TASK DETAILS –
Could you please output only the lines from the one holding "This screenshot has height=768, width=1024." through the end of the listing below, exactly as written and without pictures?

RAW DATA –
──────
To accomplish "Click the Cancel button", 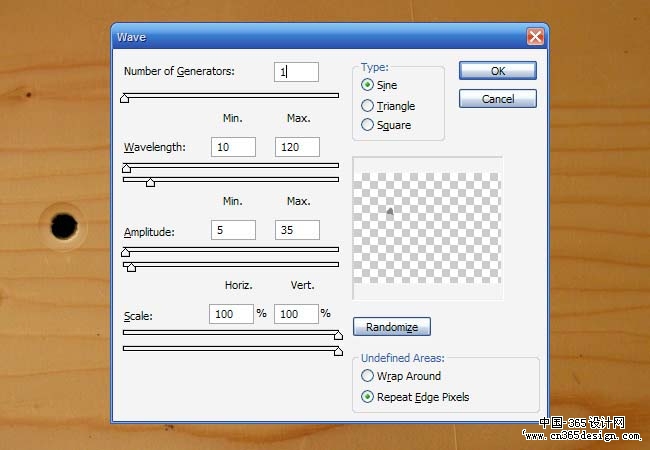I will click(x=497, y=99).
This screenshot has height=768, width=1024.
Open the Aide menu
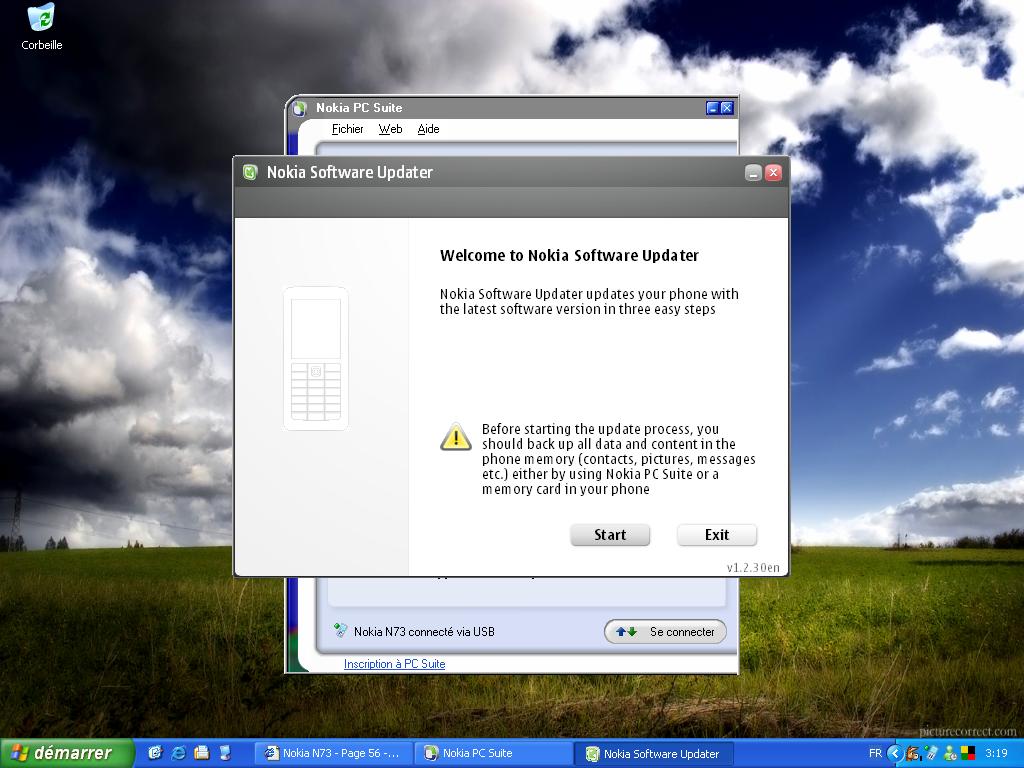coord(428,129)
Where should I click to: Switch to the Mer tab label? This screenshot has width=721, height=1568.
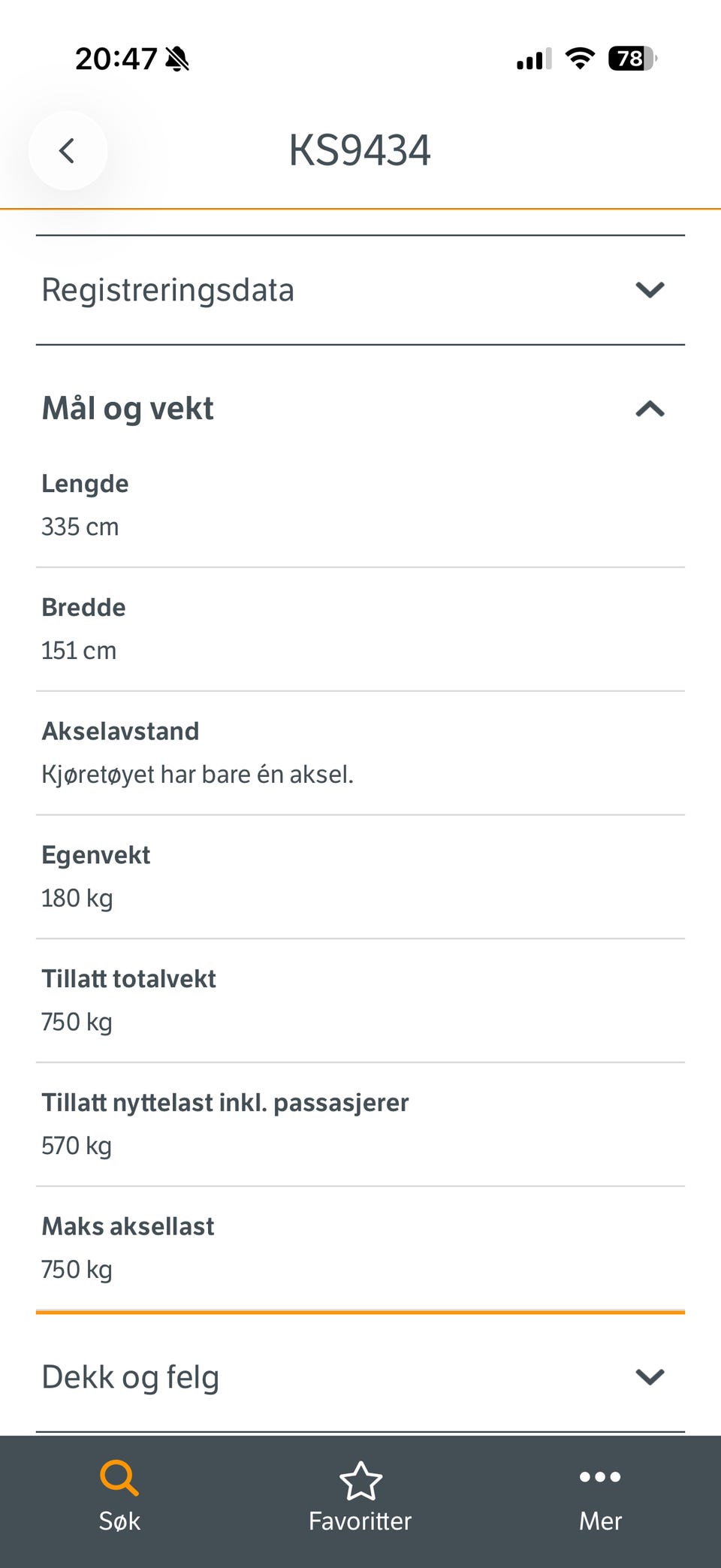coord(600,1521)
──────
YOUR RESPONSE –
This screenshot has height=768, width=1024.
Open the Aide menu
coord(428,129)
Where should I click to: Switch to the Mer tab label? This screenshot has width=721, height=1568.
coord(600,1521)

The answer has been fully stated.